Your task >>
Please list every person the wellness program article quotes directly, giving each one's title as the article states it.

Excerpt to read >>
== == ==

In an effort to reduce the cost of health insurance and encourage healthier living, this state will roll out its own wellness program on Jan. 1, which has some university officials concerned.
The program will require state employees and non-Medicare-eligible retirees and their spouses to participate or pay penalties that increase over time, according to the state Department of Budget and Management.
“The main goal of the program is to slowly improve the health of our covered population,” said Anne Timmons, DBM employee benefits division director. “By doing that, it will allow us to flatten the trend line that we can avoid cost shifting to the participants.”
The program will follow a carrot-stick model that gives state employees incentives to fulfill certain tasks, such as completing a set of healthy activities or participating in a chronic disease management program. Incentives include waiving patient costs for primary care visits, generic drugs that treat chronic conditions and X-ray or lab work.
The health activities require participants and their spouses to select a primary care physician, complete a health risk assessment and discuss the results with their physician by Sept. 30, 2015. Failure to comply by the given date will not result in penalties, but noncompliance past 2015 will result in fees starting at $50.
“Nobody is sure what questions are going to be asked on this health risk assessment,” said David Rieger, assistant director for benefits in this university’s human resources office. “Because there was not a sample of the risk assessment questions … people weren’t sure what was going to be asked of them.”
Dale Anderson, university human resources director, believes the program’s goal is positive, but the state’s approach of reaching it concerns him.
“A lot of people object to forcibly having to do this,” Anderson said. “No one likes to be told how they are going to manage their own medical issues. It sort of comes off as the state is interceding in that.”
Disease management programs are meant to address chronic illnesses like diabetes, heart disease and high blood pressure. In 2013, the state spent $832 million in benefits for chronic disease treatment, according to the DBM.
In addition to participating in healthy activities, disease management program participants will engage with a care manager, who will give them a set of treatment guidelines. Members who do not follow through with the treatment recommendations must pay $275 in 2017 and $375 in 2018.
There are also concerns within the university and the University System of Maryland about communicating the details and requirements of the program to employees who do not speak English as their first language.
The University Senate’s Staff Affairs Committee submitted a report to the Senate Executive Committee, highlighting its concerns and providing recommendations so the university system can better disseminate information about the program.
“It’s even confusing for us English speakers, and imagine for someone who is not,” committee Chairwoman Gloria Blackwell said. “Fifty dollars, for me, is nothing — sometimes. Fifty dollars for someone who makes $11 an hour or less than that is going to have an impact.”
Timmons said the DBM put notices in the health insurance open enrollment packets that went out and held presentations across the state, including three on this campus. However, Blackwell believes this still might not be enough and does not help non-English speakers, who may need the information presented to them in a different way.
The committee report also went to Anderson, who plans on sending it to other university system human resource directors.
The program “is not going to be that shocking as it evolves and as people get used to it,” he said. “Right now it’s just the concept that throws you.”

== == ==

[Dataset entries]
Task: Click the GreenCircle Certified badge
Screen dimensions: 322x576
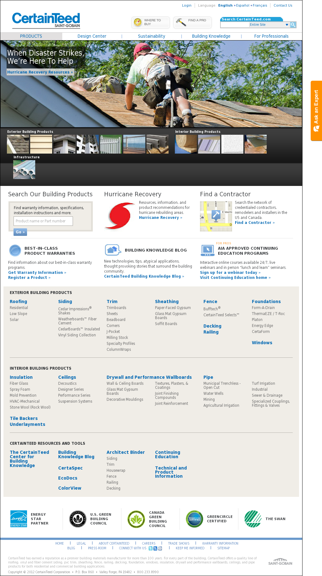Action: 194,519
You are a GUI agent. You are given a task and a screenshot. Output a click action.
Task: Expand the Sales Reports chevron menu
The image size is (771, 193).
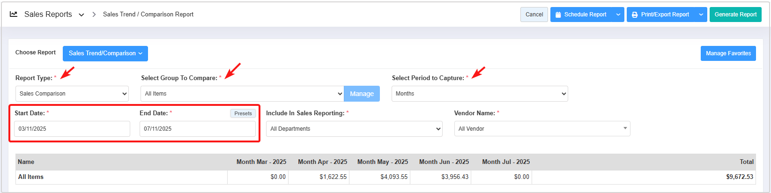click(82, 15)
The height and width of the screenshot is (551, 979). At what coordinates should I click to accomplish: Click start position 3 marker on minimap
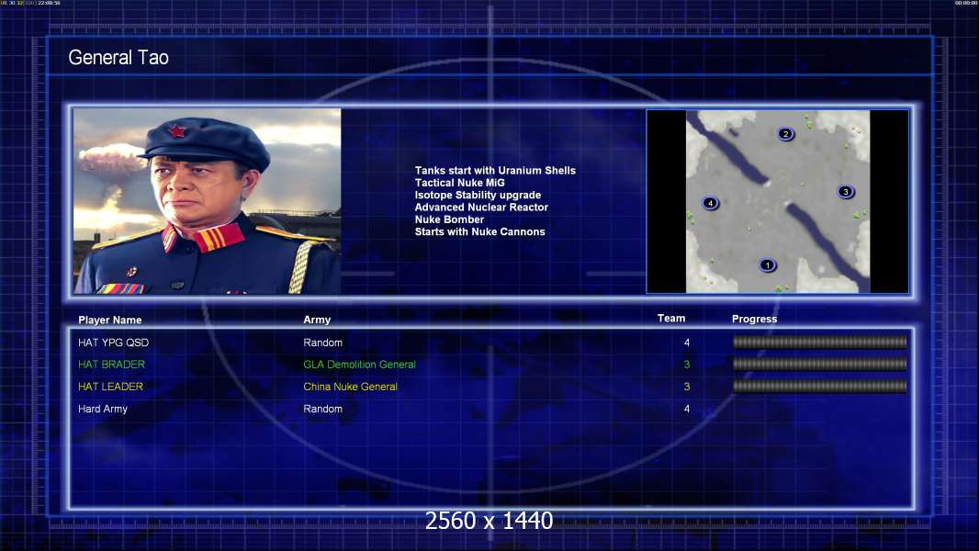point(846,192)
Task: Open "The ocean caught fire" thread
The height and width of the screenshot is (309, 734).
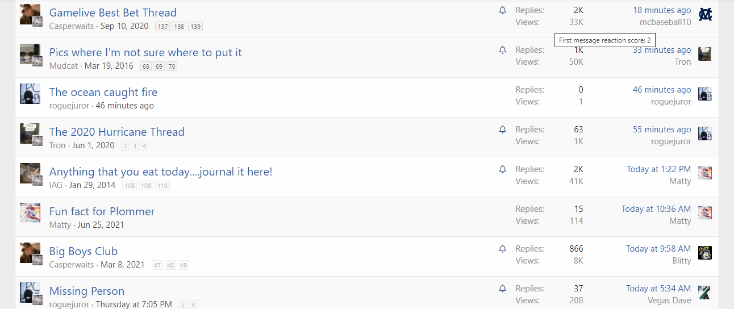Action: pyautogui.click(x=103, y=92)
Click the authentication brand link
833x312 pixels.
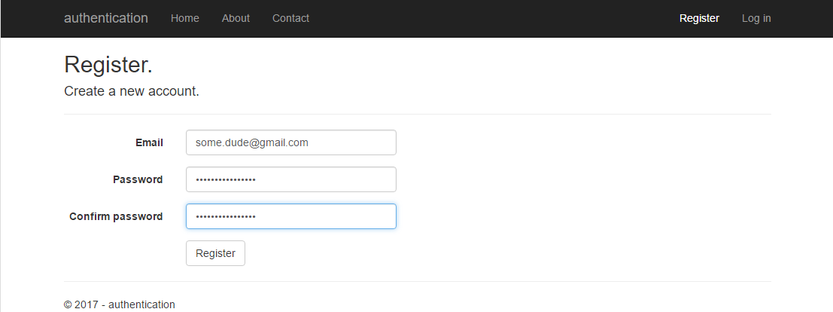[x=106, y=18]
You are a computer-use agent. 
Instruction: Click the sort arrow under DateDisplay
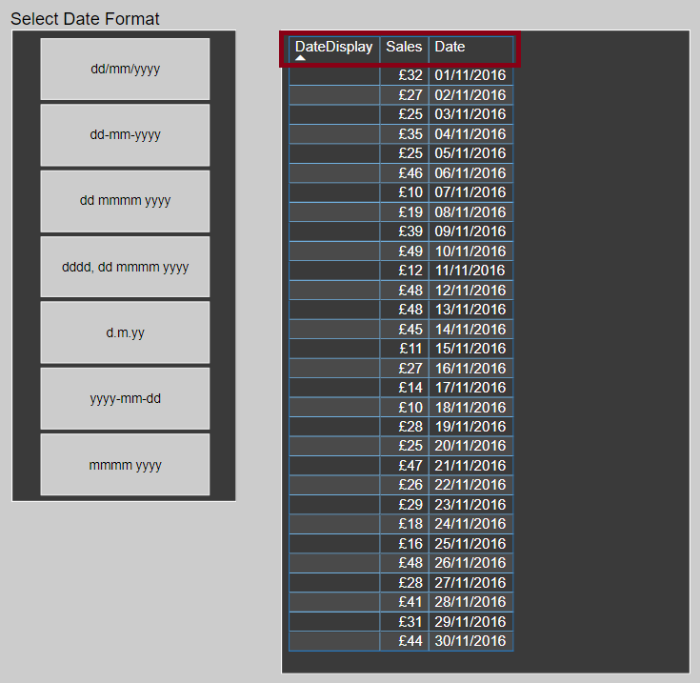pyautogui.click(x=301, y=58)
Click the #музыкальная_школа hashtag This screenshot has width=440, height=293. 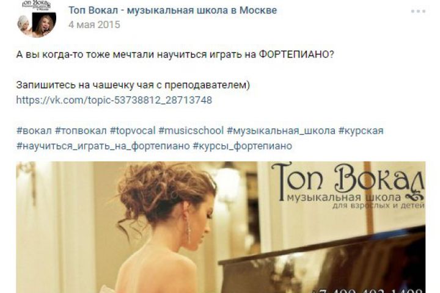coord(281,131)
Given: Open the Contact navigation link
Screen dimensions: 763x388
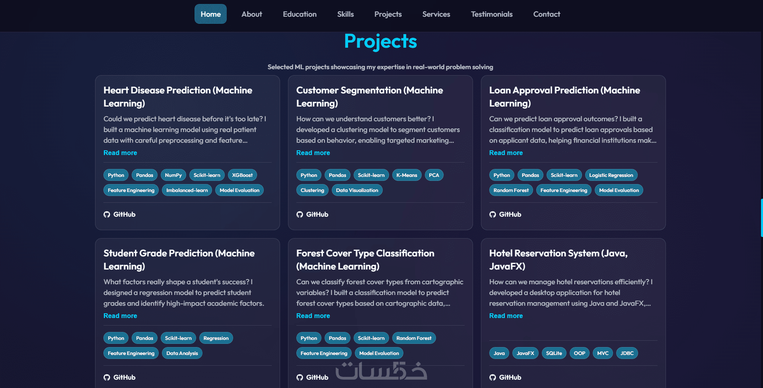Looking at the screenshot, I should coord(547,14).
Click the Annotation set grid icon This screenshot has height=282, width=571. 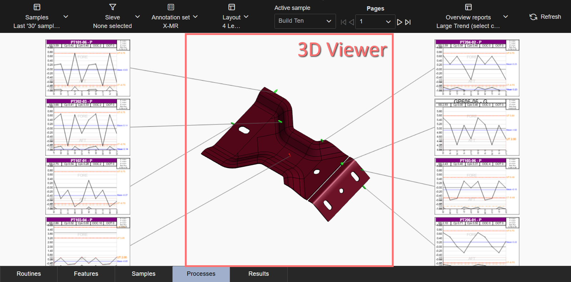(x=171, y=7)
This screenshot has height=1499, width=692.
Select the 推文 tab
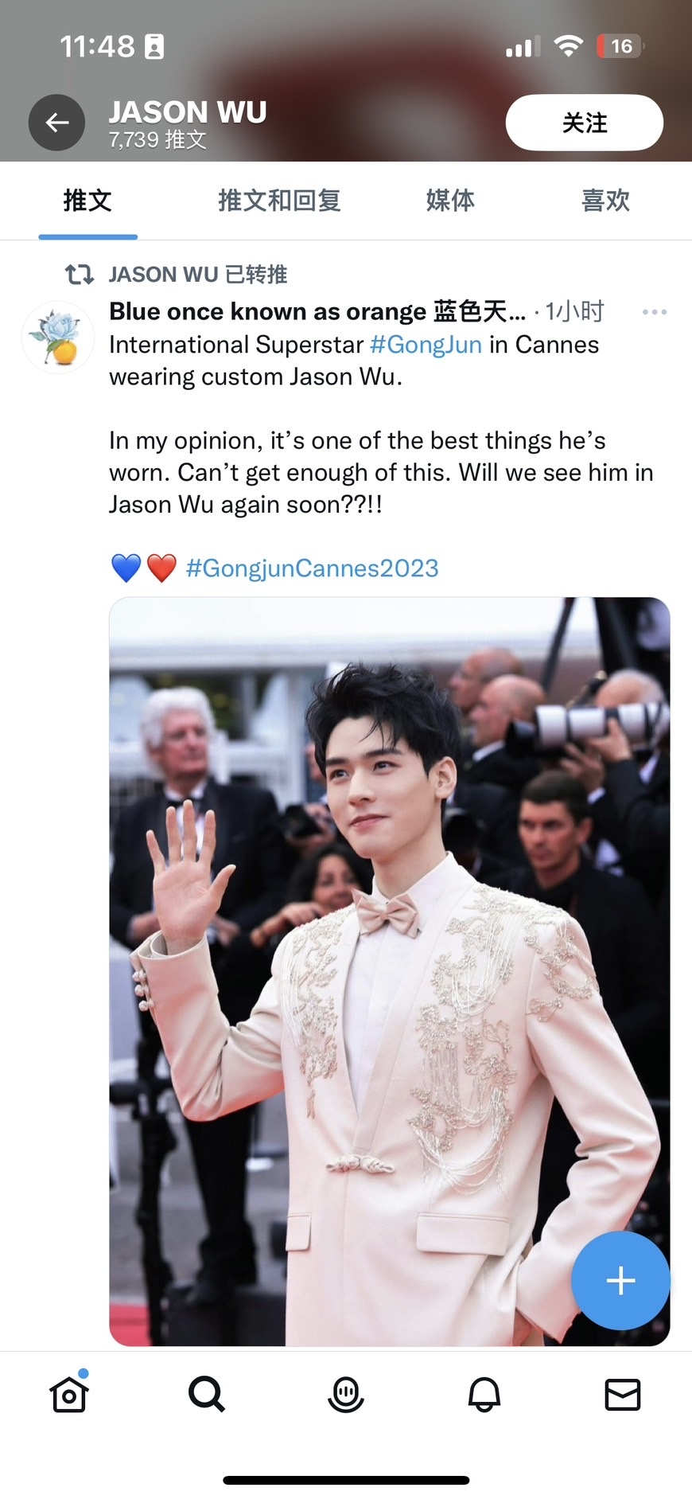point(87,201)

== == ==

Expected output >>
- Anne Timmons, DBM employee benefits division director
- David Rieger, assistant director for benefits in the university's human resources office
- Dale Anderson, university human resources director
- Gloria Blackwell, chairwoman of the University Senate's Staff Affairs Committee